Na campanha de Bolsonaro, a ordem é não se expor. Haddad apostará na fórmula de desconstruir o adversário e fazer novas concessões ao centro

A sete dias de os eleitores irem às urnas para escolher o próximo presidente, todos os olhos se voltam para a campanha do petista Fernando Haddad. É dele a responsabilidade por tentar, de alguma forma, tirar a enorme diferença de 18 pontos percentuais que o separar do virtual futuro presidente, Jair Bolsonaro (PSL). Na campanha adversária, a ordem é não se expor — tanto que a participação em debates está definitivamente descartada.

Nos últimos dias de campanha Haddad vai se dividir entre o Nordeste, onde o PT tem o eleitorado mais fiel, e o sudeste, o maior colégio eleitoral do país. Ontem, ele esteve em São Luís. Hoje, tem agenda em São Paulo, num encontro com intelectuais. Amanhã, fará campanha no Rio, onde participará de um encontro com artistas como Chico Buarque e Caetano Veloso. A ideia é fechar a campanha no Nordeste — no primeiro turno, o estado escolhido foi a Bahia.

Para aumentar sua votação no Nordeste, região que tem sido alvo de investidas de Bolsonaro nas redes sociais, Haddad chegou ontem a prometer aumento de 20% no Bolsa Família a partir de janeiro. O candidato do PSL, crítico histórico do programa, agora defende a inclusão de um décimo terceiro salário para os beneficiários.

Depois de vencer quatro segundos turnos consecutivamente, os petistas vão apostar na fórmula de desconstruir o adversário, cercar seu eleitor mais fiel, e fazer concessões ao centro para tentar conquistar novos votos. É uma fórmula que deu certo nas disputas contra o PSDB, mas vem se mostrando inócua contra a onda bolsonarista.

O plano do partido, na televisão e nas redes sociais, é seguir mostrando como as propostas de Bolsonaro para a segurança e para o campo social podem aumentar a violência e retirar direitos dos trabalhadores. O partido também deve seguir apresentando o adversário como uma porta aberta para a volta da ditadura no Brasil (apesar de, no sábado, o Tribunal Superior Eleitoral ter retirado algumas peças do ar). Segundo pesquisa Datafolha divulgada na sexta-feira, metade dos brasileiros vê chances do retorno de um governo militar — entre os eleitores de Haddad, 75% veem essa possibilidade.

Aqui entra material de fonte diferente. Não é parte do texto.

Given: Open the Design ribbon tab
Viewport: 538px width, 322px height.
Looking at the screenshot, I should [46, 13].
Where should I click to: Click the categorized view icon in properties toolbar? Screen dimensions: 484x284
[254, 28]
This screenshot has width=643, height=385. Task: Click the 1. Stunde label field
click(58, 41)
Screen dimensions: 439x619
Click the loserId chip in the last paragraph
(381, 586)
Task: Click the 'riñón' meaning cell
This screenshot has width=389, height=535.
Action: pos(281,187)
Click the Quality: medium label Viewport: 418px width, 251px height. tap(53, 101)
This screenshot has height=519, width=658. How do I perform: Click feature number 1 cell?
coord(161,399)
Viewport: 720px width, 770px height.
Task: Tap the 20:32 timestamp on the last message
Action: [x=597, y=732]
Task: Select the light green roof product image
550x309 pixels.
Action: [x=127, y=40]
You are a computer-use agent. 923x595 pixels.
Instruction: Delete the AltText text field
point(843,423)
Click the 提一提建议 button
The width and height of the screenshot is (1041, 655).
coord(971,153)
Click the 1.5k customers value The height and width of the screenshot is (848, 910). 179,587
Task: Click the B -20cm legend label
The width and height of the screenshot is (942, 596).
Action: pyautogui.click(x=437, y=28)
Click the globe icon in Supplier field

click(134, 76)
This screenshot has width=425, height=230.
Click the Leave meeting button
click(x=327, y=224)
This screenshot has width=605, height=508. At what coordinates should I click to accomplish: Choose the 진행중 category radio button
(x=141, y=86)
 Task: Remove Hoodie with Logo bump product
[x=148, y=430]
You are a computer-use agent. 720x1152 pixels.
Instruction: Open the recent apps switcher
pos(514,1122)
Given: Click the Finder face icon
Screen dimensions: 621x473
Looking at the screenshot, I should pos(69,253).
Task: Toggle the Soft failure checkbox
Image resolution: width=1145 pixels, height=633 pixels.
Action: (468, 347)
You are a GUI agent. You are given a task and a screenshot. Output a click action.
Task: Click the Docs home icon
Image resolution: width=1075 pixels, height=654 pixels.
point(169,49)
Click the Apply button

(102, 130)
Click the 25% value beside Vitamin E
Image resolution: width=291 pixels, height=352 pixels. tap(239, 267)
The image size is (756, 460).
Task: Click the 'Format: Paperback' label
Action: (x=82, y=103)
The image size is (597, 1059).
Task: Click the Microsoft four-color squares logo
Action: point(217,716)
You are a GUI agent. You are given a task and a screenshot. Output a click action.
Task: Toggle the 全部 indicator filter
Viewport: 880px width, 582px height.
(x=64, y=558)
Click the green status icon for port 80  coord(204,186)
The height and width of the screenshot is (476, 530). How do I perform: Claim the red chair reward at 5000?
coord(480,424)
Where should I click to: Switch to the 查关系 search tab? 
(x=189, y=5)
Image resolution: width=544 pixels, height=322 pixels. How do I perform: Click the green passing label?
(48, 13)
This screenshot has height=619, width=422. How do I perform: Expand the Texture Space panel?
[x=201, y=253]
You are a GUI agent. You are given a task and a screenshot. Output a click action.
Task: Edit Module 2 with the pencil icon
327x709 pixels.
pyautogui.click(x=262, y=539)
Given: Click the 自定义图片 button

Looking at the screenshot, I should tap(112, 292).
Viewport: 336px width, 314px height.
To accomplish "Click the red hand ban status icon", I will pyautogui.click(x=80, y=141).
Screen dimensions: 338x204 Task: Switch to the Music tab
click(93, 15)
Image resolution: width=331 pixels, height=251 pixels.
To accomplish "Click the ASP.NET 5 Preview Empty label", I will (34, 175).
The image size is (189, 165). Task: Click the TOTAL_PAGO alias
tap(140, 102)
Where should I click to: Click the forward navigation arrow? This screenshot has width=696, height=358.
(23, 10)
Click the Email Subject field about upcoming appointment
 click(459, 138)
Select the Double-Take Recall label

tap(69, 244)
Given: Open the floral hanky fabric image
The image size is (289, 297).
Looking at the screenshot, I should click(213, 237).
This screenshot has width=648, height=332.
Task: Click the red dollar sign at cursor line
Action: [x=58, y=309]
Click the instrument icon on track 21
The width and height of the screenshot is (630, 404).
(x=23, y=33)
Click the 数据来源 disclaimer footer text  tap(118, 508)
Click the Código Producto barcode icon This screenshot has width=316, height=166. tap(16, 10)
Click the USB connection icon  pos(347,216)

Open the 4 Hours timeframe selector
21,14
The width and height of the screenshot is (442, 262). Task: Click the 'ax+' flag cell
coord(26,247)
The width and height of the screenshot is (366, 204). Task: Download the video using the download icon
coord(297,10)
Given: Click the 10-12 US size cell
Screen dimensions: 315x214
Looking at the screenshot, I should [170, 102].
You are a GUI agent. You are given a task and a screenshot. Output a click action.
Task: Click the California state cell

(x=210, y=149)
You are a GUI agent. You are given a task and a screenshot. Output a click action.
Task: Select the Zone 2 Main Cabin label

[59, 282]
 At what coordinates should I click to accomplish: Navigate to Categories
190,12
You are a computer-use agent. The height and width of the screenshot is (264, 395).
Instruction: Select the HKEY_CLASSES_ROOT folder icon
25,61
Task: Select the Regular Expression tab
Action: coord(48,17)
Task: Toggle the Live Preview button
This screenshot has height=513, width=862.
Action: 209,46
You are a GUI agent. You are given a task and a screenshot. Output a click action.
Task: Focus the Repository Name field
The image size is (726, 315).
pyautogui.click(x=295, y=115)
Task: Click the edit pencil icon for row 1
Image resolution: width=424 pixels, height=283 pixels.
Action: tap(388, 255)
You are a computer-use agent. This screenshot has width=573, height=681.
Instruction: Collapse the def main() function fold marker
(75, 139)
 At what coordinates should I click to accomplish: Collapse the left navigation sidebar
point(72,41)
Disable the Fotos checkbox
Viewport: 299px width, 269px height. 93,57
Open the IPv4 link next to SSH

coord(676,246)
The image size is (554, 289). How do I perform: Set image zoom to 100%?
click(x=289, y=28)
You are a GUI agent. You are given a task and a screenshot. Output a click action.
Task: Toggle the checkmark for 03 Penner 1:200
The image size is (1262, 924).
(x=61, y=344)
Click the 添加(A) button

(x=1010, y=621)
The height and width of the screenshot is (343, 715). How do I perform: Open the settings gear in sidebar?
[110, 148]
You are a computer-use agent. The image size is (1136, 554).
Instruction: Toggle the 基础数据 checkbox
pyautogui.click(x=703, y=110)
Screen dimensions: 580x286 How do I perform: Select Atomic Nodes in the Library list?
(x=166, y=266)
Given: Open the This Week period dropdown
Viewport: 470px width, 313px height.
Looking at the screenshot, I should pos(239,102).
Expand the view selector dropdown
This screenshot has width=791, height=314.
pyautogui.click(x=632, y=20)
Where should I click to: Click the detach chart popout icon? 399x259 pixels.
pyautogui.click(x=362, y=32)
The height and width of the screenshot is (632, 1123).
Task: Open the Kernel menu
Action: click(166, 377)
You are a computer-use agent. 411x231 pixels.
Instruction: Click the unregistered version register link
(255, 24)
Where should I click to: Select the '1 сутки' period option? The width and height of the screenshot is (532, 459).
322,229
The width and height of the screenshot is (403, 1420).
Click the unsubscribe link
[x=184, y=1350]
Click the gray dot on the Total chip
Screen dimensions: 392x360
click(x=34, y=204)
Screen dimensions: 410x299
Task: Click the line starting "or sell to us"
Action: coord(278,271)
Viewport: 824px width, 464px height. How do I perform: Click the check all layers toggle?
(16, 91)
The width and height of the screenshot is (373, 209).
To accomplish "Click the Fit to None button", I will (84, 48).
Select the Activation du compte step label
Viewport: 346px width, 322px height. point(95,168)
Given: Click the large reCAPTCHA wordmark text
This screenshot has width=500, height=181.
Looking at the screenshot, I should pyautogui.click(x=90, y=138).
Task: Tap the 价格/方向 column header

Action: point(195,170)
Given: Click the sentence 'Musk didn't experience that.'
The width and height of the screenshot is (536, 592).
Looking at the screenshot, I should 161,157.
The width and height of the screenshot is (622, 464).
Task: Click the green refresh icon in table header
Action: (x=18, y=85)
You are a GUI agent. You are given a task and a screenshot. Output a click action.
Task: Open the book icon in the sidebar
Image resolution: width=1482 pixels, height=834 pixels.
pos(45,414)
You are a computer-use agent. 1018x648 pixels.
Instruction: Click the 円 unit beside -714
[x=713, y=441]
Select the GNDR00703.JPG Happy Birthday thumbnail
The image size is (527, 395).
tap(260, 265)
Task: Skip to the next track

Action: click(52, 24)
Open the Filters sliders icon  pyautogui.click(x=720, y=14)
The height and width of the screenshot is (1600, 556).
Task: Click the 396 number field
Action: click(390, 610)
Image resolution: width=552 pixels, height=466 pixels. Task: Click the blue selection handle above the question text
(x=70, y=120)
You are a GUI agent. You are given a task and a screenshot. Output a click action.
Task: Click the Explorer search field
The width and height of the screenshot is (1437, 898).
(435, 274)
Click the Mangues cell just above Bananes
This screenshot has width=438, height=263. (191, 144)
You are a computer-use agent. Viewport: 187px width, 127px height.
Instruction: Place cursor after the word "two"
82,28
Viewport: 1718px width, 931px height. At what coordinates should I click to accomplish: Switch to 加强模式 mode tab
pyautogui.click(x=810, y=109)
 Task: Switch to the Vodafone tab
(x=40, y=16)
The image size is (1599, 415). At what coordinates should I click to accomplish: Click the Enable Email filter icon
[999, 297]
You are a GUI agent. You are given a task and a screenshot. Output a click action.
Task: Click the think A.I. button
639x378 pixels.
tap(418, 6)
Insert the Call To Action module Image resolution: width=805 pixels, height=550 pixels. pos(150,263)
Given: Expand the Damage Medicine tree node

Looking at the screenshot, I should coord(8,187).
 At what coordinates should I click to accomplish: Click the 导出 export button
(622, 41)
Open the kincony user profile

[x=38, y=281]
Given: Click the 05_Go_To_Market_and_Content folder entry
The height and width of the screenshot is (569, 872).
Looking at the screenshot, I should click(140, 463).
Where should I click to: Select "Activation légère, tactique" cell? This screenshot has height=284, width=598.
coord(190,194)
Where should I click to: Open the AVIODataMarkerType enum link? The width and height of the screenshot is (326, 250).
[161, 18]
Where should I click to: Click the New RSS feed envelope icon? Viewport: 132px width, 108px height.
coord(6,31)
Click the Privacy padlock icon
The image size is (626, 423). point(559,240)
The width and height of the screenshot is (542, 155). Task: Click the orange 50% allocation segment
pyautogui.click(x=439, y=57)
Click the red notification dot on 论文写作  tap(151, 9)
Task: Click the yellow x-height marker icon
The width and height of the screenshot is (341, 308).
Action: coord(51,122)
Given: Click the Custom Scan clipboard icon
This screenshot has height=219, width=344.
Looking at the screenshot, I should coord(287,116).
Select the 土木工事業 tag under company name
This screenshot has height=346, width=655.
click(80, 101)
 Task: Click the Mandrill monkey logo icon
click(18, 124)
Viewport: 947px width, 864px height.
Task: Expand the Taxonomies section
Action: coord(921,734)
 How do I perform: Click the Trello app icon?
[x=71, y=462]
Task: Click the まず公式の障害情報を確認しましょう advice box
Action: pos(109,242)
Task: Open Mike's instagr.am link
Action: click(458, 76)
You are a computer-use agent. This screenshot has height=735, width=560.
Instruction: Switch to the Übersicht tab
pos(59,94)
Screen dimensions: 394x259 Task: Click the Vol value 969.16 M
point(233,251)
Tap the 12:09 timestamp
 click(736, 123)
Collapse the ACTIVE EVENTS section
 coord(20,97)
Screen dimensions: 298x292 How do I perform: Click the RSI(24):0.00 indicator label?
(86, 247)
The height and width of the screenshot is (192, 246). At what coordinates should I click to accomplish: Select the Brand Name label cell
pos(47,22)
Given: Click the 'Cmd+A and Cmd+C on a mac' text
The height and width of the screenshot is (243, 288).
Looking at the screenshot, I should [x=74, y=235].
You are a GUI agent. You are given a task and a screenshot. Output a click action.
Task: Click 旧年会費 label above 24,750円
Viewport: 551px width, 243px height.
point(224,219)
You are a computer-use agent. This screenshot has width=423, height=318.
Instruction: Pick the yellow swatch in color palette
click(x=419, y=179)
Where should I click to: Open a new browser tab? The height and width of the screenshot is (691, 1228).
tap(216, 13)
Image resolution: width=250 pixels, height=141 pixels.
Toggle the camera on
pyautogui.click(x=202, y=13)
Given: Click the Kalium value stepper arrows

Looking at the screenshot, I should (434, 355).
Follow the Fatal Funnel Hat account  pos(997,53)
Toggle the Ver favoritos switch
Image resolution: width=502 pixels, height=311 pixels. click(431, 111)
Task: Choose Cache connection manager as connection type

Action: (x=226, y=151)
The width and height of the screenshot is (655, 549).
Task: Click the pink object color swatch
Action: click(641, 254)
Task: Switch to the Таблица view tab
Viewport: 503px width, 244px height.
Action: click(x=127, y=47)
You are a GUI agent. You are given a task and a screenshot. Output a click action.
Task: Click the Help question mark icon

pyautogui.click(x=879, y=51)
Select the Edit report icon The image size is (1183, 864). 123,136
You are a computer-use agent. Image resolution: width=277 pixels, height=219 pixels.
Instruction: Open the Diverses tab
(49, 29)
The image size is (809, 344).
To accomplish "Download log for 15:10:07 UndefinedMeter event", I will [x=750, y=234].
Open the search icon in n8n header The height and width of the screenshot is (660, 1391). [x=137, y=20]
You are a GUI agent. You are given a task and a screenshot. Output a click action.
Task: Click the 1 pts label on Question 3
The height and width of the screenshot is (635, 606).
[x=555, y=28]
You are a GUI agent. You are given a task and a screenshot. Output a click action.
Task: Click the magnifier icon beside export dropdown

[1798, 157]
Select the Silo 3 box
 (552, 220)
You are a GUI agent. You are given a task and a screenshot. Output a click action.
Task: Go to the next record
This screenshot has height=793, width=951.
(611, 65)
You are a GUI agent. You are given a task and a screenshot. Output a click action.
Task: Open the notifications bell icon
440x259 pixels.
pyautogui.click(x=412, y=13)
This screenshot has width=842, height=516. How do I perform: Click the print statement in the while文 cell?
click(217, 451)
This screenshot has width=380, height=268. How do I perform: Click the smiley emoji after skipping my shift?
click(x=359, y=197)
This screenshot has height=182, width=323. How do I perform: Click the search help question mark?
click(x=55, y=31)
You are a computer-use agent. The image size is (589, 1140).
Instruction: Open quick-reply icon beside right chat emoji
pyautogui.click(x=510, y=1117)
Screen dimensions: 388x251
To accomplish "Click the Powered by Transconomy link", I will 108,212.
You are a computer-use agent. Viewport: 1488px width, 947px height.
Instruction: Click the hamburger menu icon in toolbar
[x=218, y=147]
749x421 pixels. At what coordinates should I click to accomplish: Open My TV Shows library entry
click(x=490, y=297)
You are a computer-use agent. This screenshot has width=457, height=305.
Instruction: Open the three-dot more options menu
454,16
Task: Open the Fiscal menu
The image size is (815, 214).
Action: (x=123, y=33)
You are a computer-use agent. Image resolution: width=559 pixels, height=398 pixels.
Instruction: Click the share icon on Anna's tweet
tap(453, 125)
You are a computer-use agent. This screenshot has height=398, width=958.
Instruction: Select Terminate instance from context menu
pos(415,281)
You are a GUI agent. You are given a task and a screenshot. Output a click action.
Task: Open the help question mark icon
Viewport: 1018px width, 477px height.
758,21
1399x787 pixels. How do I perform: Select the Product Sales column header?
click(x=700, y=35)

O problema é o partido passar os próximos sete dias pregando para os 40% já convertidos. Uma esperança é que as recentes denúncias de uso de caixa dois para financiar o envio de milhares de mensagens por WhatsApp possam desconstruir a imagem de incorruptível do candidato adversário e conseguir converter alguns votos. Segundo o mesmo Datafolha, 26% dos eleitores decidiram o voto a presidente no primeiro turno nos últimos sete dias — 12% deixaram a decisão para o dia da votação. A esperança do partido é que um cenário semelhante se repita no segundo turno.